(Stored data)
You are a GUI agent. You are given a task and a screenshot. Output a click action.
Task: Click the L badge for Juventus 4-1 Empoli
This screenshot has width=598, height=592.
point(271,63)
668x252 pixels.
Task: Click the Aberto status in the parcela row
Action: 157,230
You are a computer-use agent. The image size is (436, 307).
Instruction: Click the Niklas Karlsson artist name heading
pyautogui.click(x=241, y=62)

*What to produce*:
Lines from the one containing "Task: Click the L" through the final line of the entries above are to be output exactly; omit all others.

*Finished exercise*:
Task: Click the L badge for Juventus 4-1 Empoli
This screenshot has width=598, height=592.
point(271,63)
668x252 pixels.
Task: Click the Aberto status in the parcela row
Action: 157,230
You are a computer-use agent. The image size is (436, 307).
Instruction: Click the Niklas Karlsson artist name heading
pyautogui.click(x=241, y=62)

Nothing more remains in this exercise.